* Qué hay que hacer
**1.** Vuelve a escribir, sin cambiar nada, todo lo que va en el texto sobre la integridad desde "Jorge Yarce" hasta "organización, acaba bien.".
**2.** En el texto sobre la integridad, ¿cuál es el primer ámbito donde se ven conductas que, si no se corrigen a tiempo, hacen carrera en la vida de la persona?

Jorge Yarce
Conducta
recta, que lleva a observar normas y
compromisos con un
cumplimiento exigente por parte de sí mismo, teniendo en cuenta
principios y valores éticos.
La
práctica de los valores, y muy especialmente de los de tipo ético, busca que el
mejor “negocio” de las instituciones y empresas sea contar con gente honesta,
es decir, moralmente íntegra, coherente, recta, leal, a prueba de corrupción.
En la práctica, la integridad es la prueba de fuego de todos los valores. Si
ella se da, el proceso de su construcción, de la vivencia estable, en una
organización, acaba bien.
De
lo contrario, se llega a organizaciones “técnicamente” perfectas, que responden
al sistema formal adecuadamente, pero cuya debilidad proviene de un sistema
humano deficiente, que no es coherente en cuanto a practica de los principios y
valores que se profesan o, simplemente, porque no se les da importancia.
No
es extraño hoy en día encontrarse funcionarios con un alto desempeño
profesional que se han dejado arrastrar por un ambiente de corrupción y roban
con guante blanco en el Estado o en la empresa privada. O que se hacen nombrar
para lograr sus objetivos torcidos.
Se
ha vuelto tan común registrar en los medios de comunicación los fraudes,
chantajes, sobornos, desfalcos, enriquecimientos ilícitos
y demás delitos y violaciones a la ética, que la sociedad se
ha acostumbrado a pasar por alto las altas condiciones morales que deberían
exigirse a gobernantes, políticos y
funcionarios públicos y privados.
Casi
en ciertos momentos el criterio de selección favorece al que ha robado menos,
porque no hay con quien contar. “Comisiones”, “participaciones”, “tajadas”,
“adelantos”, “mordidas, “untadas”, “sobres”, “estímulos”, y otras
“curiosidades” que se emplean para inclinar la balanza a favor de
determinados intereses, contra
el bien común y contra los
principios y valores éticos.
A
veces, en los procesos de selección de personal
no se suele
ser muy riguroso en este punto, porque parece que no es fácil
detectarlo. Lo sería,
si la selección
en general tuviera más en cuenta una serie de valores y antivalores que,
adecuadamente sometidos a comprobación, pueden arrojar indicios de que una
persona tiene debilidad en el campo de la honestidad. No como fruto de una
preocupación aislada sino como resultado de una política de valores en toda la
organización.
El
ambiente de permivisividad social y la creciente corrupción ayudan a aflojar el
resorte morales de
una comunidad. La familia es el primer ámbito en el que se
observan conductas que si no se corrigen a tiempo, hacen
carrera en la
vida de la persona (pequeños robos, mentiras sobre
el manejo del dinero, esconder lo que se daña culpablemente, deslealtad en la
amistad, falta de sinceridad con padres y maestros, etc.).

[Entradas del conjunto de datos]
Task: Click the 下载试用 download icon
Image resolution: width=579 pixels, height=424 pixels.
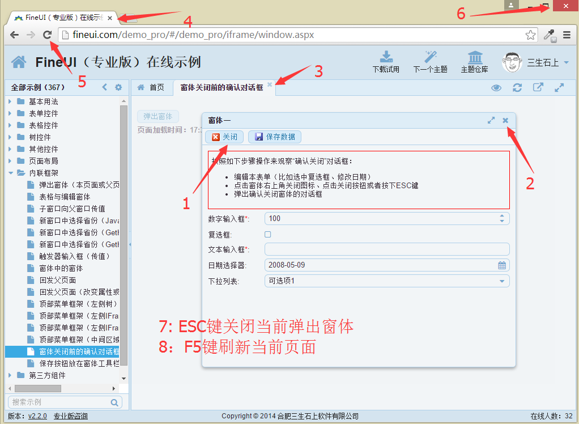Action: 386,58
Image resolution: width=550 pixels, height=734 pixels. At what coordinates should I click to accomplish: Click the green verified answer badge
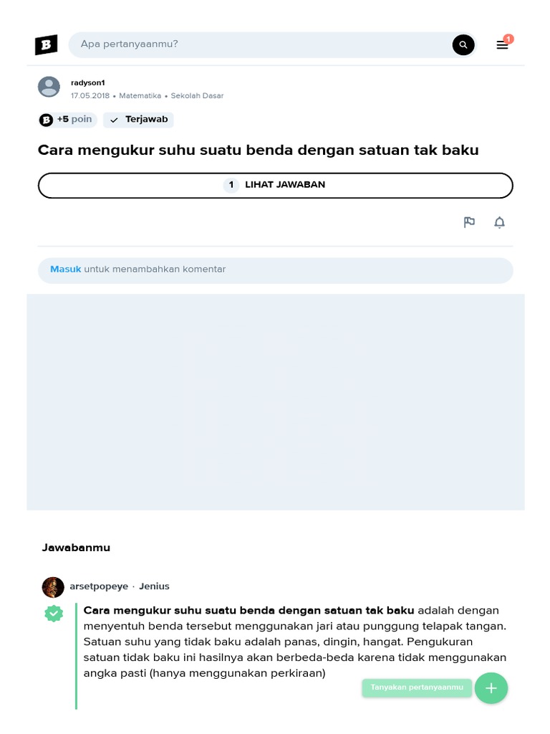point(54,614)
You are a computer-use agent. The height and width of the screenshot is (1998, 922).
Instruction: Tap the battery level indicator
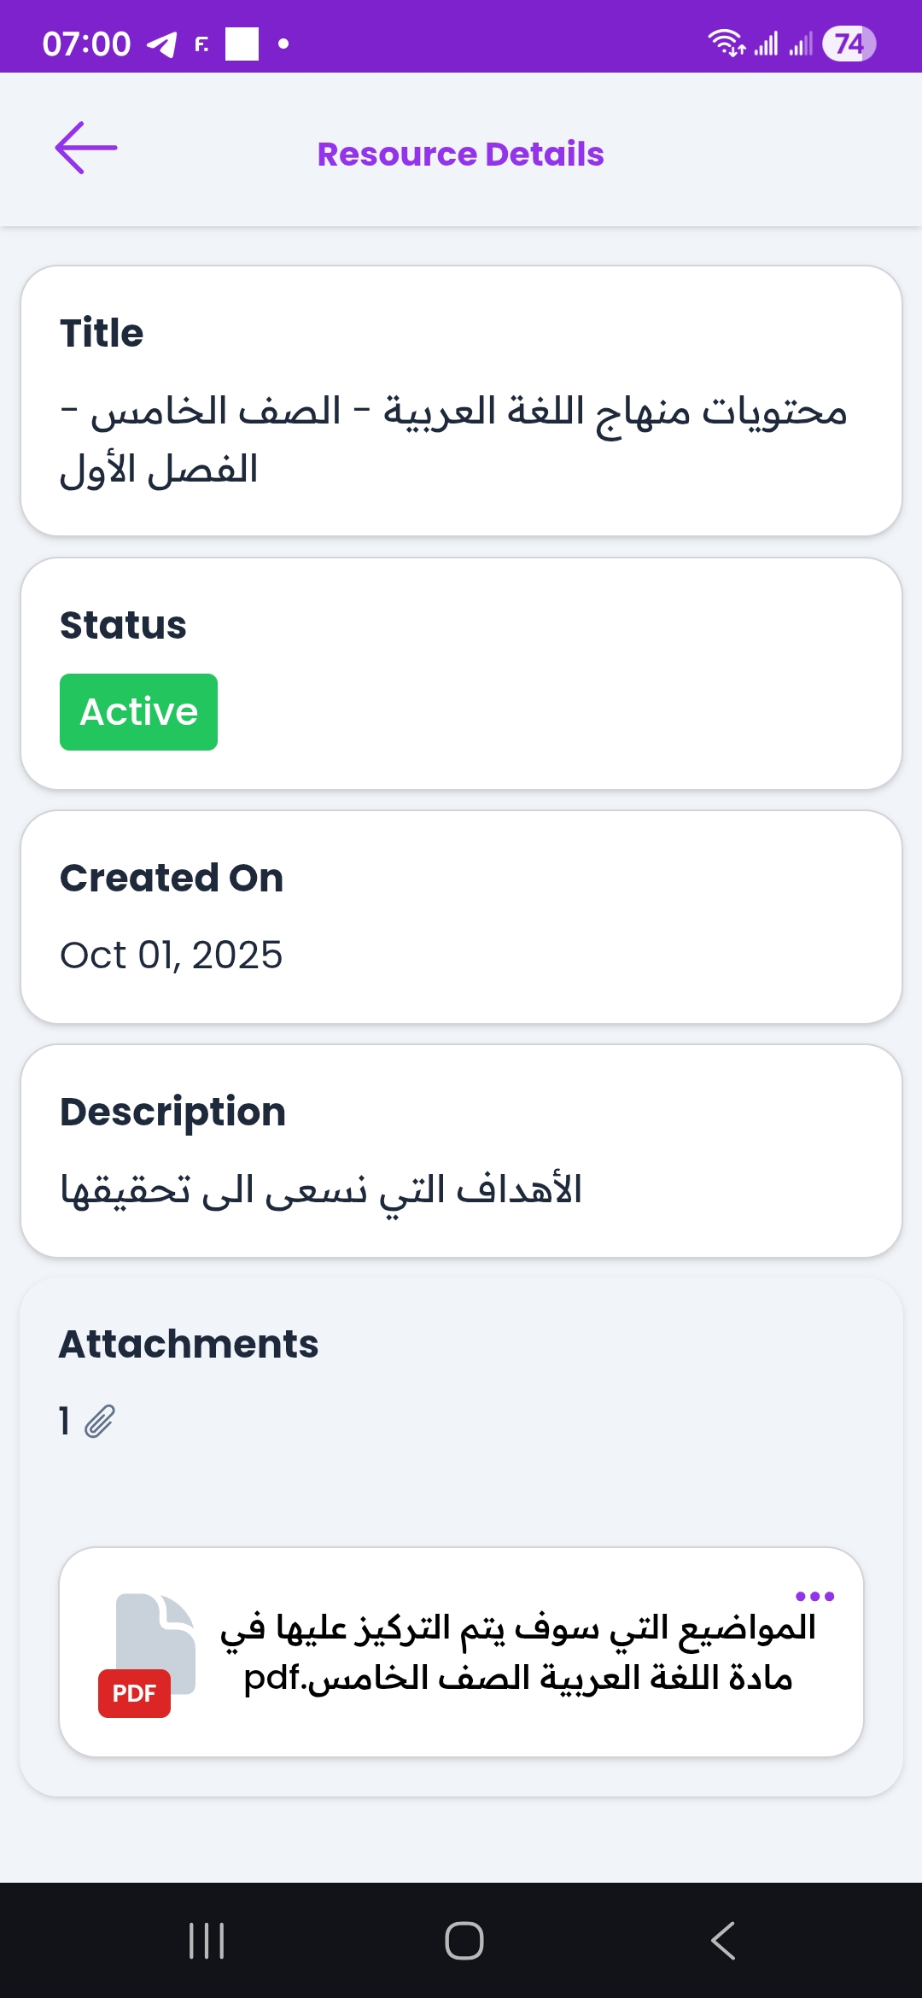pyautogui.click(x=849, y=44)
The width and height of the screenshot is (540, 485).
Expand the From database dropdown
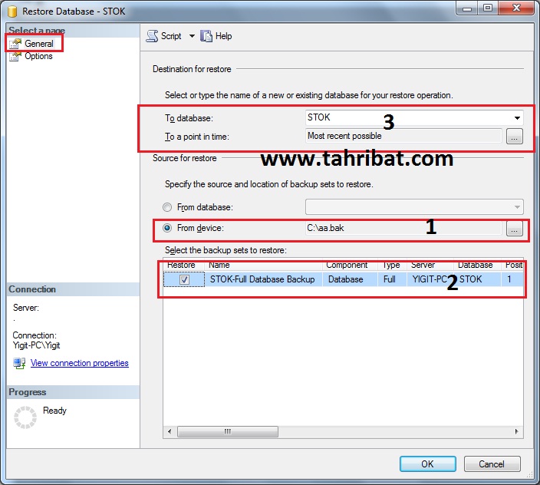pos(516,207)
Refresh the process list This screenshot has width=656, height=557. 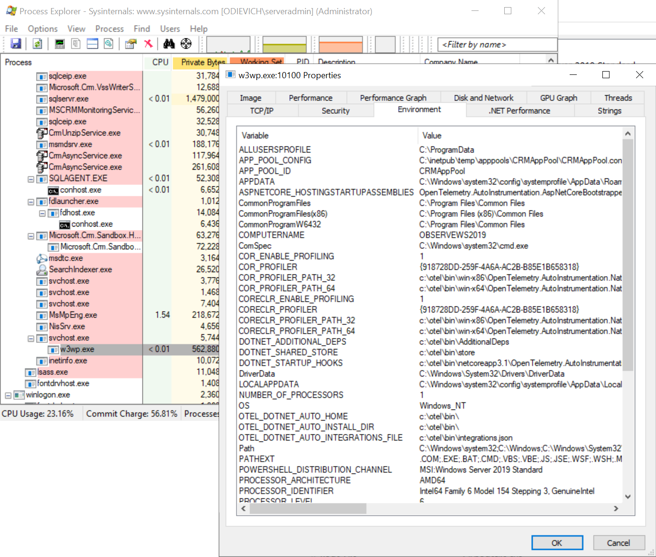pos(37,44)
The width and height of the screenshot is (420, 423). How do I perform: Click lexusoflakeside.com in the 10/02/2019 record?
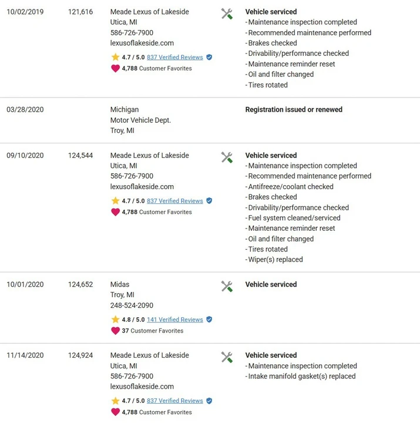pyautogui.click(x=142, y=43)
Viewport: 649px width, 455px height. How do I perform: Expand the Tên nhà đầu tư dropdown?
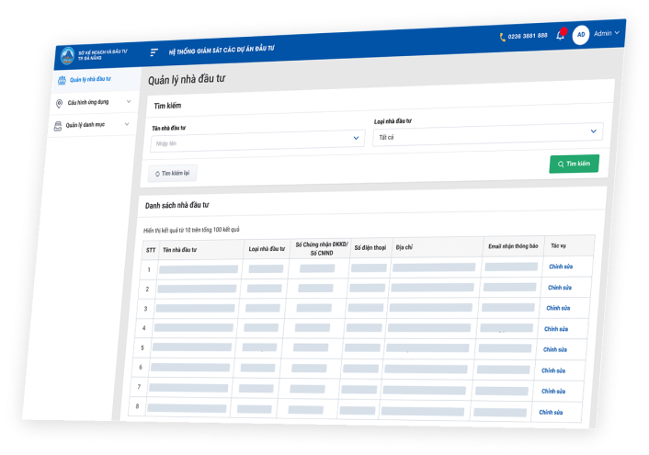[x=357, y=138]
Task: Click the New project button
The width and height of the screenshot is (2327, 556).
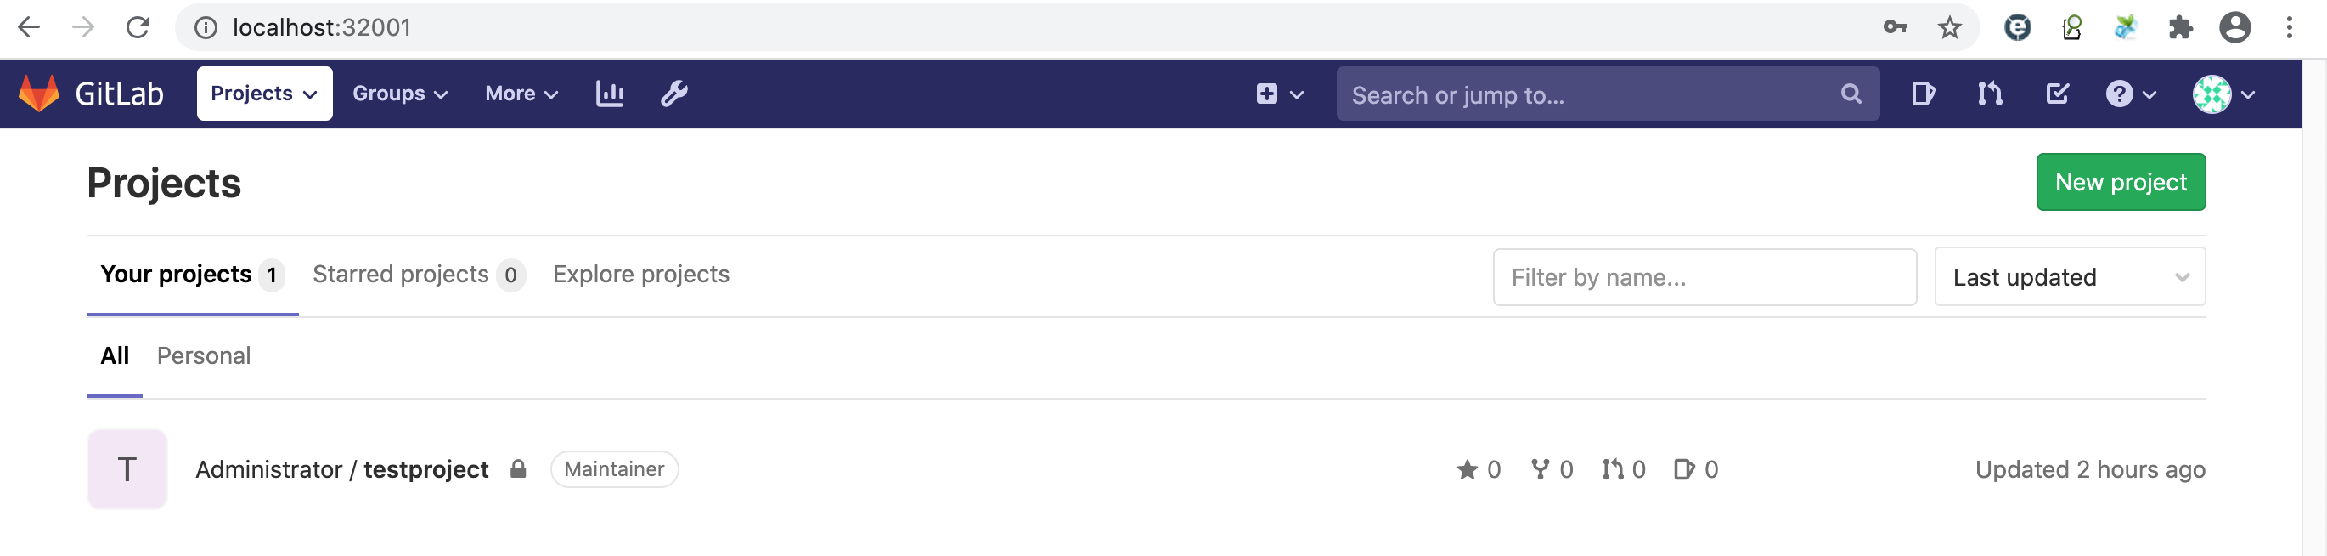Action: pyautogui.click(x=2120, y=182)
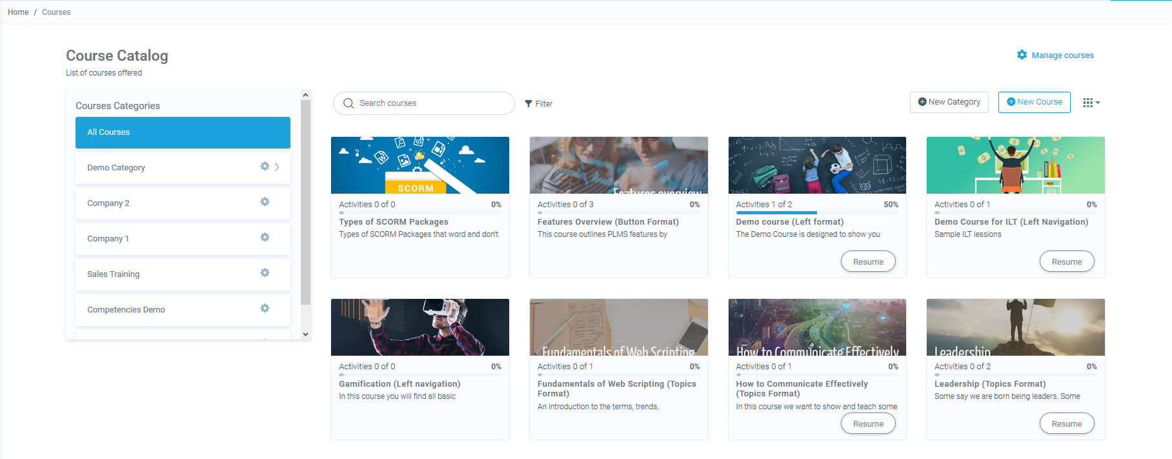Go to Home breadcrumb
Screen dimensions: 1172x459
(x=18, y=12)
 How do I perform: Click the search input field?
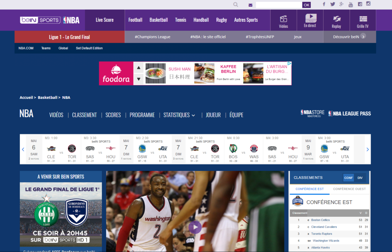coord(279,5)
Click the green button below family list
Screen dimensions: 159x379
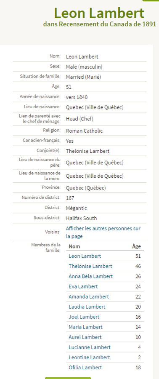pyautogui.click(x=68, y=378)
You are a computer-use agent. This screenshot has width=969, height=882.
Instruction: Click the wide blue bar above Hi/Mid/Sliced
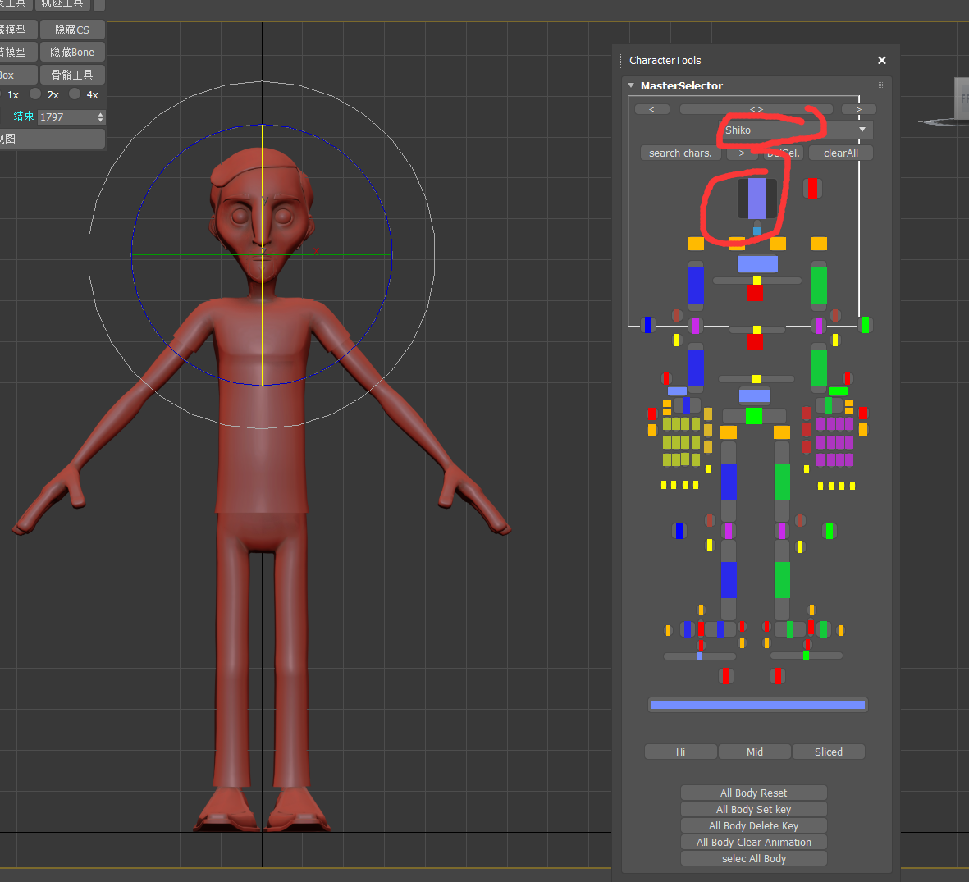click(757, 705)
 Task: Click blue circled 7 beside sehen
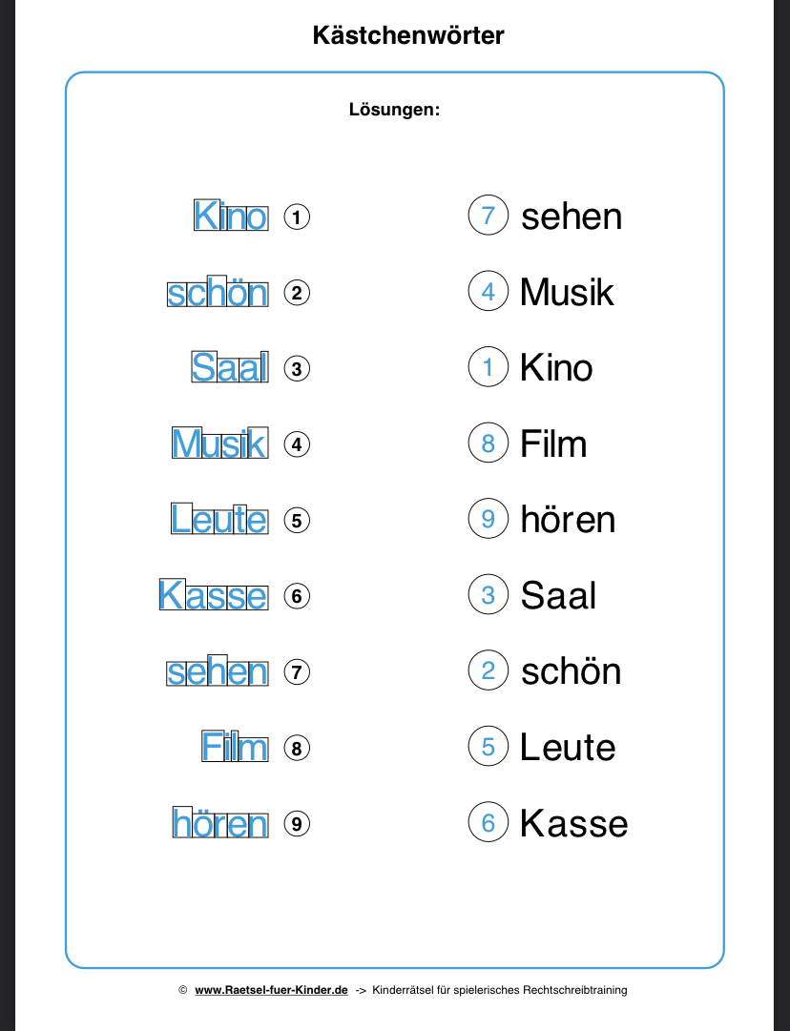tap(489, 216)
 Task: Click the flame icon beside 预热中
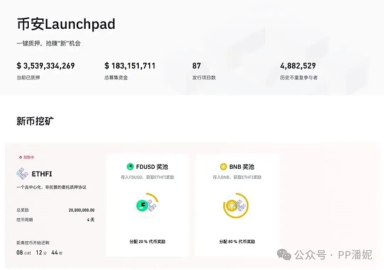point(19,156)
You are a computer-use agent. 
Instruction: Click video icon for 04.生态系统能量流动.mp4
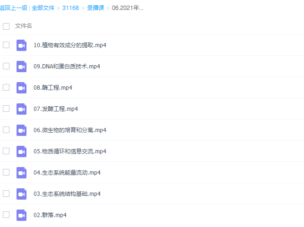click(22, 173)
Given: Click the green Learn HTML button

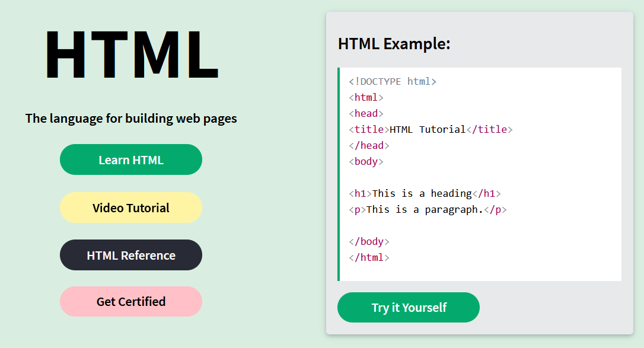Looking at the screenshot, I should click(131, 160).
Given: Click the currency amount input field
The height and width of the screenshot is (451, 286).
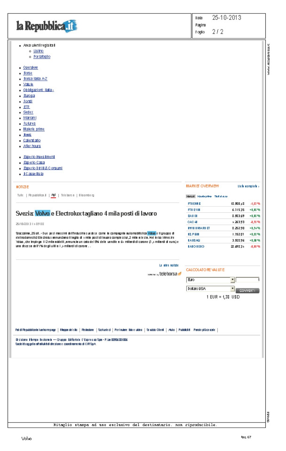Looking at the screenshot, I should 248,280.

* Respuestas completas
**1.**
Jorge Yarce
Conducta
recta, que lleva a observar normas y
compromisos con un
cumplimiento exigente por parte de sí mismo, teniendo en cuenta
principios y valores éticos.
La
práctica de los valores, y muy especialmente de los de tipo ético, busca que el
mejor “negocio” de las instituciones y empresas sea contar con gente honesta,
es decir, moralmente íntegra, coherente, recta, leal, a prueba de corrupción.
En la práctica, la integridad es la prueba de fuego de todos los valores. Si
ella se da, el proceso de su construcción, de la vivencia estable, en una
organización, acaba bien.

**2.** La familia.